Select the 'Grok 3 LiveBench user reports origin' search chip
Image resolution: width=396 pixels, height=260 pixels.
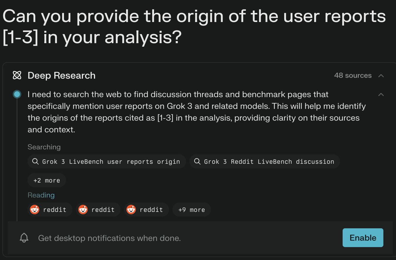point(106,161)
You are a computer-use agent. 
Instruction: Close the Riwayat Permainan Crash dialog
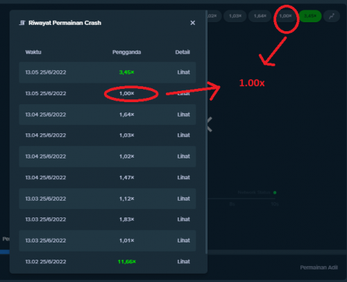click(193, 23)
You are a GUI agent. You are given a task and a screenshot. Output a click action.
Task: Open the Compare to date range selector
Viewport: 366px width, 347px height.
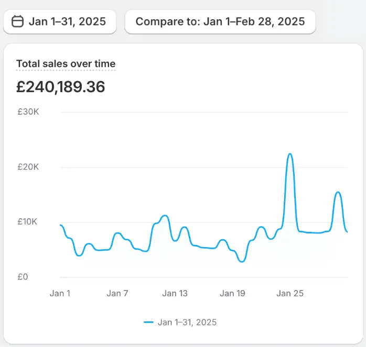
________________________
Among the lines above, find those with the word "agent". Copy them.

▶ **Result**:
You are a computer-use agent. 
You are a GUI agent. You are given a task and a screenshot. Output a click action.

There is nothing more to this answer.